━━━━━ Data for review ━━━━━
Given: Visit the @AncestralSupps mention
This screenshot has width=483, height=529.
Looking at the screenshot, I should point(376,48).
━━━━━
━━━━━ Data for review ━━━━━
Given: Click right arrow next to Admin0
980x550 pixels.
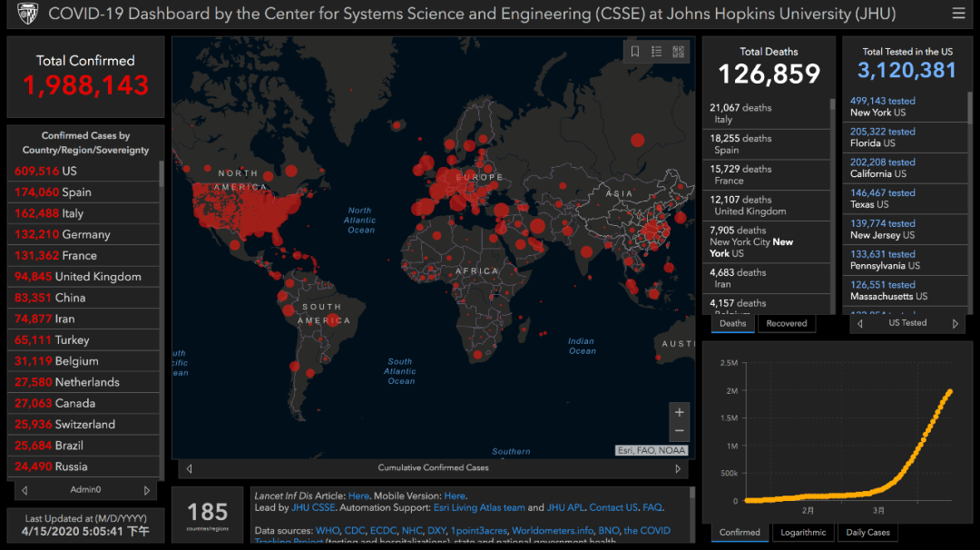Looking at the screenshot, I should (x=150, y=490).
━━━━━
Instructions for the task: Of the lines above, copy each that contains "Given".

Exercise result:
Given: Visit the @AncestralSupps mention
Given: Click right arrow next to Admin0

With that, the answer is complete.